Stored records
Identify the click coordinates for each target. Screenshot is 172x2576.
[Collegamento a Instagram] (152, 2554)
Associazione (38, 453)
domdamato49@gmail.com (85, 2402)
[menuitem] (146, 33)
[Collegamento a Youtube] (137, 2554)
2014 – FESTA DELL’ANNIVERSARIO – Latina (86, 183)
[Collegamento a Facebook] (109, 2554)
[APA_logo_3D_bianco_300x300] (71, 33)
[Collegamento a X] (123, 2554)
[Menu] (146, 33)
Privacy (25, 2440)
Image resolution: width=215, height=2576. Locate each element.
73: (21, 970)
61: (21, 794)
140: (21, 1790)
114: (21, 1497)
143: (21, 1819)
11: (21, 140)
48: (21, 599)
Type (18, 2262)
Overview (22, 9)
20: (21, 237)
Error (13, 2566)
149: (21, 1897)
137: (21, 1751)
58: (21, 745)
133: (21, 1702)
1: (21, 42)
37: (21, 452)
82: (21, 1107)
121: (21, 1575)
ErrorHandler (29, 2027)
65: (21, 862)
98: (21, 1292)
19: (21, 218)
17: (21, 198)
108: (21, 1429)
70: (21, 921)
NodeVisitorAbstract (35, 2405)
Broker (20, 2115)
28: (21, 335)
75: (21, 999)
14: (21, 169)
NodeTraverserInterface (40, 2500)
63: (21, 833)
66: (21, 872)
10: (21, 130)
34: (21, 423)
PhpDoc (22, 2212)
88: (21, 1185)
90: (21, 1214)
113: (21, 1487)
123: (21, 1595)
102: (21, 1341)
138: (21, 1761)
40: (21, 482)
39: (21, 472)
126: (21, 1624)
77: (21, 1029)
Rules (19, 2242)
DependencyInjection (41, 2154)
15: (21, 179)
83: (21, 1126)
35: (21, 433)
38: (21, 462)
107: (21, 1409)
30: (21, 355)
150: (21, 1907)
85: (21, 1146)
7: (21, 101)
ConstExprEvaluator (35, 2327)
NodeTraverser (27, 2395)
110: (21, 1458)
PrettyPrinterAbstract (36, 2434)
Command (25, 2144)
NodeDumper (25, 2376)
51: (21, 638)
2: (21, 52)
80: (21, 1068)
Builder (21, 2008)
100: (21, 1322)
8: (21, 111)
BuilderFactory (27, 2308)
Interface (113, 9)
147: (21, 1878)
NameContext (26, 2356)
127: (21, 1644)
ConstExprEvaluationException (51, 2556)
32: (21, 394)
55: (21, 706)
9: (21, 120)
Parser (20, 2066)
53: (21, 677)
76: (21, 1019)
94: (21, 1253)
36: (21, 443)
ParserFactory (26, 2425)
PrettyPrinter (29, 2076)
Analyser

(Exercise details): Reproduce every record word for word.

(Answer to the exercise):
Identify the click coordinates for each target. Screenshot is 172x2576.
[Collegamento a Instagram] (152, 2554)
Associazione (38, 453)
domdamato49@gmail.com (85, 2402)
[menuitem] (146, 33)
[Collegamento a Youtube] (137, 2554)
2014 – FESTA DELL’ANNIVERSARIO – Latina (86, 183)
[Collegamento a Facebook] (109, 2554)
[APA_logo_3D_bianco_300x300] (71, 33)
[Collegamento a X] (123, 2554)
[Menu] (146, 33)
Privacy (25, 2440)
Image resolution: width=215, height=2576. Locate each element.
73: (21, 970)
61: (21, 794)
140: (21, 1790)
114: (21, 1497)
143: (21, 1819)
11: (21, 140)
48: (21, 599)
Type (18, 2262)
Overview (22, 9)
20: (21, 237)
Error (13, 2566)
149: (21, 1897)
137: (21, 1751)
58: (21, 745)
133: (21, 1702)
1: (21, 42)
37: (21, 452)
82: (21, 1107)
121: (21, 1575)
ErrorHandler (29, 2027)
65: (21, 862)
98: (21, 1292)
19: (21, 218)
17: (21, 198)
108: (21, 1429)
70: (21, 921)
NodeVisitorAbstract (35, 2405)
Broker (20, 2115)
28: (21, 335)
75: (21, 999)
14: (21, 169)
NodeTraverserInterface (40, 2500)
63: (21, 833)
66: (21, 872)
10: (21, 130)
34: (21, 423)
PhpDoc (22, 2212)
88: (21, 1185)
90: (21, 1214)
113: (21, 1487)
123: (21, 1595)
102: (21, 1341)
138: (21, 1761)
40: (21, 482)
39: (21, 472)
126: (21, 1624)
77: (21, 1029)
Rules (19, 2242)
DependencyInjection (41, 2154)
15: (21, 179)
83: (21, 1126)
35: (21, 433)
38: (21, 462)
107: (21, 1409)
30: (21, 355)
150: (21, 1907)
85: (21, 1146)
7: (21, 101)
ConstExprEvaluator (35, 2327)
NodeTraverser (27, 2395)
110: (21, 1458)
PrettyPrinterAbstract (36, 2434)
Command (25, 2144)
NodeDumper (25, 2376)
51: (21, 638)
2: (21, 52)
80: (21, 1068)
Builder (21, 2008)
100: (21, 1322)
8: (21, 111)
BuilderFactory (27, 2308)
Interface (113, 9)
147: (21, 1878)
NameContext (26, 2356)
127: (21, 1644)
ConstExprEvaluationException (51, 2556)
32: (21, 394)
55: (21, 706)
9: (21, 120)
Parser (20, 2066)
53: (21, 677)
76: (21, 1019)
94: (21, 1253)
36: (21, 443)
ParserFactory (26, 2425)
PrettyPrinter (29, 2076)
Analyser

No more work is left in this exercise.